The new share issuance is similar to past manoeuvres Brookfield has done in issuing shares tied to its partnerships, such as in infrastructure, real estate and renewable energy. In this case, each share of BAM Reinsurance will have the same dividend as the Brookfield parent.

Mr. Flatt said on an investor conference call that the structure is the most efficient way for Brookfield to increase the insurance business, which needs more capital from the parent corporation than Brookfield’s other, more-mature listed partnerships.

For the third quarter, Brookfield reported profit of US$542-million, down from US$1.76-billion in 2019′s third quarter, when Brookfield was able to report hundreds of millions more in income and gains in value from its investments.

Brookfield’s funds from operations, or FFO, were US$1.04-billion, up from US$826-million in the prior year; the current period includes US$232 million in FFO from Oaktree, which wasn’t part of Brookfield in the third quarter of 2019.

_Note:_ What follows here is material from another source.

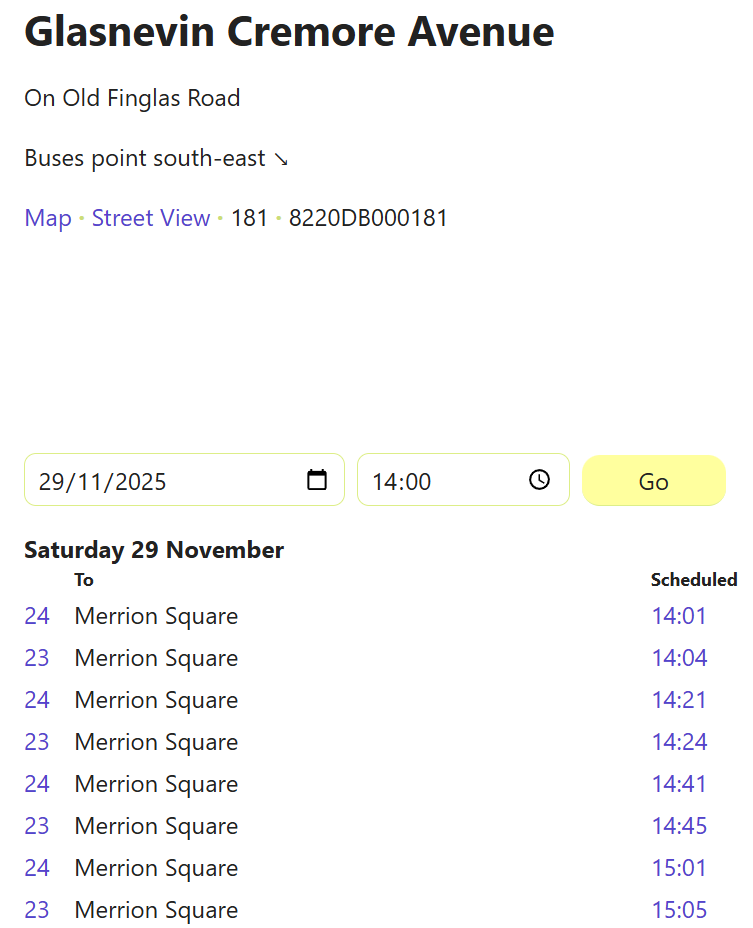
Task: Open the clock icon in time field
Action: click(539, 480)
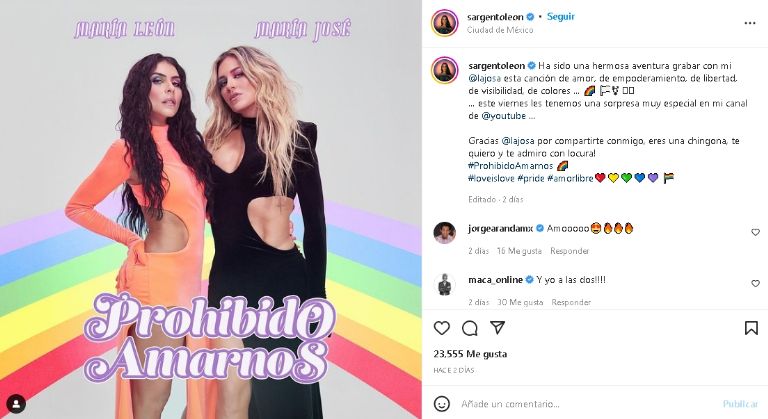Open the three-dots more options menu

[750, 23]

Mr. Flatt continues to argue that the market is undervaluing Brookfield’s real estate investments, particularly in a low-interest-rate environment. Mr. Flatt said Brookfield recently sold one of its office buildings in London for 10 per cent higher than the price it paid for the property 12 months ago.

“It’s a perfect illustration of this point. ... Contrary to the sentiment that has existed in the market, this sale provides us with clear evidence that the high-quality real asset portfolio we own is today worth even more than it was just nine months ago.”

That sentiment is seen on Brookfield’s balance sheet: It values its stake in its Brookfield Property Partners vehicle at US$15.2-billion, while the market value for the listed stock was US$6.7-billion at Sept. 30. It’s the third consecutive quarter that Brookfield has rejected the deep pessimism of investors in the public markets and embraced its optimistic long-term outlook.

Brookfield makes money from its fee-bearing portfolios of what it calls “alternative assets” – real estate, infrastructure, energy and distressed debt. The assets are placed in partnerships, some of which trade on U.S. and Canadian exchanges, and Brookfield attracts investments in the partnerships from major investors.

Brookfield said fundraising from those institutional investors totalled US$18-billion for the quarter, with US$12-billion of commitments to its latest Oaktree distressed-debt fund and US$6-billion for other strategies.